Außerdem sei das Fahrzeug des Beklagten Ziff. 1 durch den Aufprall links am Auto der Zeugin R…
vorbeigeschleudert worden, was ebenfalls belege, dass sich der Beklagte Ziff. 1 nicht schon längere Zeit vor
dem Unfall in der Kolonne auf der linken Fahrspur aufgehalten habe. Er, der Kläger, habe keine Möglichkeit
gehabt, sein Fahrzeug hinter demjenigen des Beklagten Ziff. 1 abzubremsen. Die von den Beklagten
behaupteten Weg-Zeit-Verhältnisse seien unzutreffend. Das Landgericht habe zu Recht eine Alleinhaftung der
Beklagten bejaht. Dass das Datum der Reparaturrechnung mit dem Datum der Beendigung der Reparatur
übereinstimme, könne durch den Zeugen E… G… belegt werden.

··········

• Aufgabenstellung: Gib den obigen Dokumentauszug zum Verkehrsunfall vollständig und unverändert wieder.

Einträge zur Zielposition

··········

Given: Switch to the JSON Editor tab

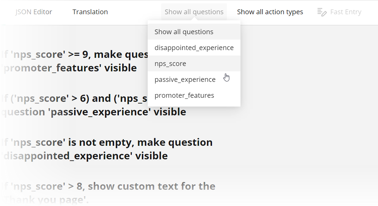Looking at the screenshot, I should tap(34, 12).
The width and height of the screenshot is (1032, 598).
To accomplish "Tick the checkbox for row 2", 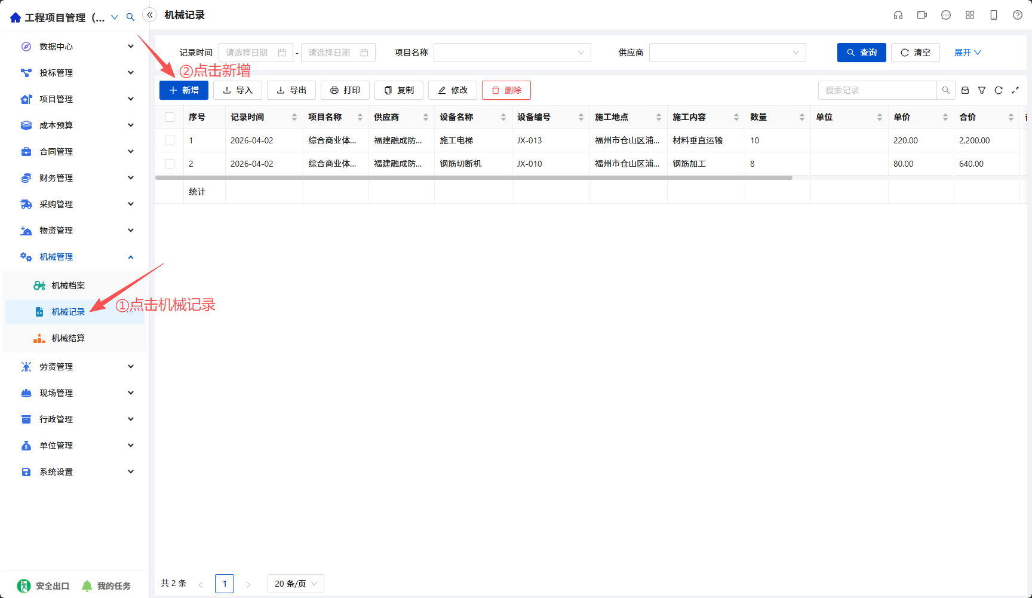I will coord(170,164).
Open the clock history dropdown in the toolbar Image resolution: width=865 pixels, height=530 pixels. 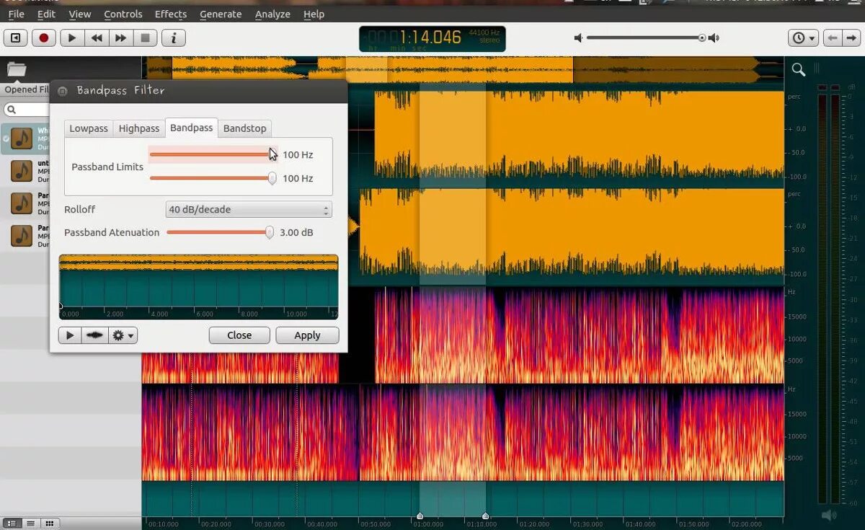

··········

• Musterlösung:
Außerdem sei das Fahrzeug des Beklagten Ziff. 1 durch den Aufprall links am Auto der Zeugin R…
vorbeigeschleudert worden, was ebenfalls belege, dass sich der Beklagte Ziff. 1 nicht schon längere Zeit vor
dem Unfall in der Kolonne auf der linken Fahrspur aufgehalten habe. Er, der Kläger, habe keine Möglichkeit
gehabt, sein Fahrzeug hinter demjenigen des Beklagten Ziff. 1 abzubremsen. Die von den Beklagten
behaupteten Weg-Zeit-Verhältnisse seien unzutreffend. Das Landgericht habe zu Recht eine Alleinhaftung der
Beklagten bejaht. Dass das Datum der Reparaturrechnung mit dem Datum der Beendigung der Reparatur
übereinstimme, könne durch den Zeugen E… G… belegt werden.